Another winding configuration for the transformer of FIG. 2 is shown in FIG. The shell 360 constituted by the primary or secondary winding is constituted by a channel cross-section portion having an open side surface on the outer circumference so that it is similar to a bobbin or a structure. The cover 361 has a suitable shape to close the open side of the shell channel. The end of the shell has rake portions 363 and 364, which are curved as shown after the bobbin has been wound. These rake portions are then connected to and secured to corresponding receptacles in the circuit board.

Although the shell windings of FIGS. 2 and 3 have been described herein as secondary windings, it is clear that they can also be used as primary and multiple turn windings, as well as secondary windings. Is. The low voltage winding is preferably composed of shell conductors.

A 300 watt transformer embodying the principles of the present invention, shown in FIG. 2, has a total length of 3 inches, a width of 1.25 inches, and a height substantially less than the total length or width dimensions when assembled, 0.625 inches in total height. Will have a core size of
Each window has a width of 0.32 inches and a height of 0.32
Inches, the window length is about 2.5 inches, which is the length of the central leg. Therefore, the length of the window or the distance through this window is rather large with a ratio of 8: 1 to its cross-sectional dimension. The overall length is 2.5: 1 greater than the overall width and 4.8: 1 greater than its height. However,
The concept of low profile according to the present invention is not strictly limited to the above specific dimensions.

FIG. 5 shows another core configuration in which the magnetic structure consists of two E-core component shapes 501 and 502, which components have their substantially abutting individual leg ends. Is designed to be. The particular core shape shown is suitable for the configuration used with the example of FIGS. 1 and 2 and for the laminated configuration used with the example of FIG. The particular form shown in FIG. 5 is a laminate, but composition forms are suitable as well.

Claims (3)

[Claims] 1. A magnetic structure comprising: a base, outer core legs provided at both ends of the base, and a central core leg provided between the outer core legs on the base.
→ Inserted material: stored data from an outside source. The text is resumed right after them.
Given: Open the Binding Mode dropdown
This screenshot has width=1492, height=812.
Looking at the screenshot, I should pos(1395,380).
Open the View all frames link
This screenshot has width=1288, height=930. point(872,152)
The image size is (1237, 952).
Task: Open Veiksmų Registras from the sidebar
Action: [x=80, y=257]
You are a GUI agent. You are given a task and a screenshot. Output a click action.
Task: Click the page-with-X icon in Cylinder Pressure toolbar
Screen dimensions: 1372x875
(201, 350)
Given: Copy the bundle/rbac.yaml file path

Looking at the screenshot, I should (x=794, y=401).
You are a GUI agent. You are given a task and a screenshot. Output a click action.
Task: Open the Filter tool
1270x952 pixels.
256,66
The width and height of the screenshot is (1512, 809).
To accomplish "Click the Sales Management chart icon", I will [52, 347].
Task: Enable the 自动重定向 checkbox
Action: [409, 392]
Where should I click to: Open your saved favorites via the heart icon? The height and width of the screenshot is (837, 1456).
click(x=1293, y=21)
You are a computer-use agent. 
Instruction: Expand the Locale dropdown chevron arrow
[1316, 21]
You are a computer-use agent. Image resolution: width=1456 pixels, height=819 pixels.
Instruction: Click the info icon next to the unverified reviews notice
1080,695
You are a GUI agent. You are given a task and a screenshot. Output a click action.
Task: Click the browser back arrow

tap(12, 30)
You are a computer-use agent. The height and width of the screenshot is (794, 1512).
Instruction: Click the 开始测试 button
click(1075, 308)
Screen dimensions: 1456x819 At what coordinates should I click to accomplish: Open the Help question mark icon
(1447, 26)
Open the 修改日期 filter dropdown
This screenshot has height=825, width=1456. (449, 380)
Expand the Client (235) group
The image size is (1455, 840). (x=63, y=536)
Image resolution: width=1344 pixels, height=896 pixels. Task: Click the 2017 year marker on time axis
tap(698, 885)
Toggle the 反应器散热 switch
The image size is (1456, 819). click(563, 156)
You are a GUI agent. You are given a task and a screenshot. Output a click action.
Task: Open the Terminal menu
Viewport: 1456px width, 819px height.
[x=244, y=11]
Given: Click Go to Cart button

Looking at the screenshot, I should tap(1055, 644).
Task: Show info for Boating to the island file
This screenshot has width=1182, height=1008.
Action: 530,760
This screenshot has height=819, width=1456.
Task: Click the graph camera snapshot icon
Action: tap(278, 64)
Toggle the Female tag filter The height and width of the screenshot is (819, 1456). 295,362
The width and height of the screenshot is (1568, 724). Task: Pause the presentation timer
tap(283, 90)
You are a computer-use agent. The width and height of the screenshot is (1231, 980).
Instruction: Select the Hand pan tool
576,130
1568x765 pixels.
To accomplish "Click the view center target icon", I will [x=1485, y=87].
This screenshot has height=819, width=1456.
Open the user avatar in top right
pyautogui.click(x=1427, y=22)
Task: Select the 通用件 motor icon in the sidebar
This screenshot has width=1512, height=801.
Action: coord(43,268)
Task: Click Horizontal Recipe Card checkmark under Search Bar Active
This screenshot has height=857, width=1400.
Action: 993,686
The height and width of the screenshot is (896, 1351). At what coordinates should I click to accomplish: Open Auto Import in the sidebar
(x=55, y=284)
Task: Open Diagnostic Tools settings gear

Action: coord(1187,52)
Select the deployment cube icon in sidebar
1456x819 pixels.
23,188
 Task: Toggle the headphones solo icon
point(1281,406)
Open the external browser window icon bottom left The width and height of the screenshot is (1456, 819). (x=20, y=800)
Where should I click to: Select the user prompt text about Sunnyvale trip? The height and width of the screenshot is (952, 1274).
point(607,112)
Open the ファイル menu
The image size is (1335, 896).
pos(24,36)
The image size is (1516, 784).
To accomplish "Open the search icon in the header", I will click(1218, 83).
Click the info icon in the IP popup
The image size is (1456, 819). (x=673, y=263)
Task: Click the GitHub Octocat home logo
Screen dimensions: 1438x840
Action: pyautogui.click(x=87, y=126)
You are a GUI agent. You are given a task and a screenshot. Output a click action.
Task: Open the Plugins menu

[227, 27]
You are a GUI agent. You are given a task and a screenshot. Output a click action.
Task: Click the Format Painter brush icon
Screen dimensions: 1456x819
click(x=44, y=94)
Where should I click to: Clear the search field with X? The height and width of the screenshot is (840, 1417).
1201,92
A first magnetic core component defining a continuous groove surrounding the leg; a second magnetic core component engaging the first magnetic core component; and the central core leg of the first magnetic core component. A first winding that is formed in the groove of the first magnetic core component and that includes a penetrating portion that engages with the penetrating portion and a continuous concave portion that is defined around the penetrating portion; A second winding arranged in the recess, and fastening means for fixing the first and second magnetic core components together and fixing the magnetic structure to the circuit board. The first winding and the second winding are the first winding.
A magnetic structure housed between said base of said magnetic core component and said second magnetic core component. 2. The tightening means comprises a plurality of clip devices each having a hook end portion and a rake portion that engages with a receptacle in the circuit board at one end thereof. A bottom mounting surface of one magnetic core component and a top surface of the second magnetic core component that includes a detent at a corner that engages the hook end, thereby engaging the magnetic structure with the circuit. The magnetic structure according to claim 1, wherein the magnetic structure is fixed to a substrate. 3. The magnetic structure comprises a conductive cover covering the first winding, whereby the first winding and the second winding are provided.
Magnetic structure according to claim 2, characterized in that the windings are coaxial with each other.